While Skyler is a frequent goer at Military Camp, there are other instances of comic characters going camping with unfavorable results, usually as being forced into something they don't want to.
The exploits of the Patterson family and Fox Trot are already well-known, so I won't bother reprinting those, and focus on a lesser-known arc from Sibling Revelry.
Due to the scattered selection of the Newspapers, we're missing a few comics from the Sarasota Herald-Tribune, and I don't want to splurge for the costs of browsing the online Newspapers archives, so you'll have to settle for this. There's a gap between June 27-28, but fortunately, nothing important's been lost in their absence.

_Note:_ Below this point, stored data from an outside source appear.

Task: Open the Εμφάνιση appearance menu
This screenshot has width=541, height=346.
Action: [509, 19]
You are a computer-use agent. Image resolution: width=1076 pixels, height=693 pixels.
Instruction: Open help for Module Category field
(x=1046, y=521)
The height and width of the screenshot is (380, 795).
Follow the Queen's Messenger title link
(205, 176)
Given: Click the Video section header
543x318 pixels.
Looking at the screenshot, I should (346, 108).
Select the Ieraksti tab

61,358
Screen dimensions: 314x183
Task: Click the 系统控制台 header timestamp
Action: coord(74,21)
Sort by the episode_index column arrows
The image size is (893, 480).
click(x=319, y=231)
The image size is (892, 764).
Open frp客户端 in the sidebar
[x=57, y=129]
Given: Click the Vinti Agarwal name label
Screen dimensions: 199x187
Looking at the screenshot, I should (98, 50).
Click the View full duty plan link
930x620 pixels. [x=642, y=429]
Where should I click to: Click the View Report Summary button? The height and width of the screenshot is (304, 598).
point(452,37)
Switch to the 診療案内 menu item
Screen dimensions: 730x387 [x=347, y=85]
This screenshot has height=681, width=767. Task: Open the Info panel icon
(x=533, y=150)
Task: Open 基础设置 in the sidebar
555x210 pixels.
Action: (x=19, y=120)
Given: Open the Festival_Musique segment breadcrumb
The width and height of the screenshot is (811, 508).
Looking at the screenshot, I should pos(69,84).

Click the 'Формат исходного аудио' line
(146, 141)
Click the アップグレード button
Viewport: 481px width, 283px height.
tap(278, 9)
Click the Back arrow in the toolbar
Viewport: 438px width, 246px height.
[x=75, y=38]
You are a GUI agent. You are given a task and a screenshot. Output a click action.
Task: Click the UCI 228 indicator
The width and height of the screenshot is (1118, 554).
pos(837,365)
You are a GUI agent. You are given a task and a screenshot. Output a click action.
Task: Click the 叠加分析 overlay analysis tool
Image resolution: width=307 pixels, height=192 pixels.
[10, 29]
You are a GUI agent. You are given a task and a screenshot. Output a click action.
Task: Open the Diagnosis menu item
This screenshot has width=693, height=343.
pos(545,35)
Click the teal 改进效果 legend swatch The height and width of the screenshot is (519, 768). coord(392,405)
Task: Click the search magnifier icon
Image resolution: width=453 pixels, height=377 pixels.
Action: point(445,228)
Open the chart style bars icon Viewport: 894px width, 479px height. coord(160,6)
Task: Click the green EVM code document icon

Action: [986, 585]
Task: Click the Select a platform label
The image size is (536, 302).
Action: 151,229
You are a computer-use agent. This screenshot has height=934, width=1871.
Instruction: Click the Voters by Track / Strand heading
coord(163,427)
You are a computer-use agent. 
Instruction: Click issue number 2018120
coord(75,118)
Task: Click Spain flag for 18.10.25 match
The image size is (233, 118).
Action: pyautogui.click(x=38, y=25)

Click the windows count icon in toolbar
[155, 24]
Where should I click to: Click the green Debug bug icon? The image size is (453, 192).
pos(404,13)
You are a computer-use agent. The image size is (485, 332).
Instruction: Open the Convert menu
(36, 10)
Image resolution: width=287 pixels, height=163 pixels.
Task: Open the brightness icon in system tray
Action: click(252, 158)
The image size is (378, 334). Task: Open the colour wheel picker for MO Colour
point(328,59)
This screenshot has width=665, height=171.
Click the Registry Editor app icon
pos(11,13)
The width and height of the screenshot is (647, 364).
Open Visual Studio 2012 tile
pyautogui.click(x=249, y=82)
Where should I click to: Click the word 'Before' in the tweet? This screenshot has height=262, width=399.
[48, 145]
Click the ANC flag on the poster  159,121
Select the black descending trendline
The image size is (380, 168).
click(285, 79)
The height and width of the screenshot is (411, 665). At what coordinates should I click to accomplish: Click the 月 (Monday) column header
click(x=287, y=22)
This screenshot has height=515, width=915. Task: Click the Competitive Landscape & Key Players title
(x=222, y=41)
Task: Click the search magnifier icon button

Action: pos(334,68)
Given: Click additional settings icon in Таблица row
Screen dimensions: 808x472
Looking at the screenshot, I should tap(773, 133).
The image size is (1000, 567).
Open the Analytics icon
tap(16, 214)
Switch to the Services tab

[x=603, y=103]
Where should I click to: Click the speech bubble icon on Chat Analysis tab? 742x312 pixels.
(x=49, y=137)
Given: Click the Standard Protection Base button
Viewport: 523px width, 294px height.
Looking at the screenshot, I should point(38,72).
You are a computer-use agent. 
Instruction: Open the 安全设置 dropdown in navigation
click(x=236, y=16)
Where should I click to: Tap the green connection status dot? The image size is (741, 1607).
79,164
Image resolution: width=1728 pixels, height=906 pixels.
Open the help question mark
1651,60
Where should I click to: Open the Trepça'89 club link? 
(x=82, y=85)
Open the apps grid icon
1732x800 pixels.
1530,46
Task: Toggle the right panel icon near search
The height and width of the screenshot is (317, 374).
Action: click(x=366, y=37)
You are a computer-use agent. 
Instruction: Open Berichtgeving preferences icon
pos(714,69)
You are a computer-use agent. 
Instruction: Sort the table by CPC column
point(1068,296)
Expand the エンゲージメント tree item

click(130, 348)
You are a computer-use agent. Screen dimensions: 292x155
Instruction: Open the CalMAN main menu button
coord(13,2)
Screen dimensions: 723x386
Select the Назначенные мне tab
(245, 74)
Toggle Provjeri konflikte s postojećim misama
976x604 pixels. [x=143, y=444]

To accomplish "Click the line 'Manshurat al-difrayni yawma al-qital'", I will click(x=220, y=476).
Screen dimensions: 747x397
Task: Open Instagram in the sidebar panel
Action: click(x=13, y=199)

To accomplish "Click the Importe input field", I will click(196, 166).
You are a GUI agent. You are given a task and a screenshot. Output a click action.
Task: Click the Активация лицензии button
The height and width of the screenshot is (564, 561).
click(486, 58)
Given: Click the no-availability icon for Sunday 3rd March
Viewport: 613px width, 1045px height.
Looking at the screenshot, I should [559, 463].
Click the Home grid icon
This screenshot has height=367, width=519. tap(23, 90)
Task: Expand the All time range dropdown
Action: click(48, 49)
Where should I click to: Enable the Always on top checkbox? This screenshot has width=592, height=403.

This seems like a random spot to suddenly cut off, and you'd be correct in thinking that there would be more to tell, since the week isn't over yet. But the very next strip wasn't missing, and went back to daily gag-a-day comics. To make up for that shortcoming, here's the start of a Sally Forth comic that started on June 22, 1992.
For a change of pace, we've got a child who wants to go to camp.
Or rather, who wants to go to a selective kind of camp.
Who wants to commune with all that pesky nature?
The very next week completely dropped this camp arc, but then picked it up almost a month later on August 10th. If anybody had been paying attention, that would be some skillful setup right there. But since Sally Forth comics are rather unremarkable and hardly linger on the mind after you've read them, it's not surprising that people forgot.
For some reason, we cut away from Hillary's camping activities to see the parental figures back home. I suppose constantly drawing those bunk beds, wire mesh and dense trees in the background was too much to deal with. Camping can be hard on the kids, but its just as equally hard on cartoonists who aren't used to drawing outside their home turf.
Counting the first half of the second week, it would be exactly three days for Sally to feel nostalgic for her growing child. And already, you're forgetting what, if anything, actually happened. If you look above, you'll see that they cut away before doing any activities. We don't get any sense of anything being accomplished - just general sarcastic reactions.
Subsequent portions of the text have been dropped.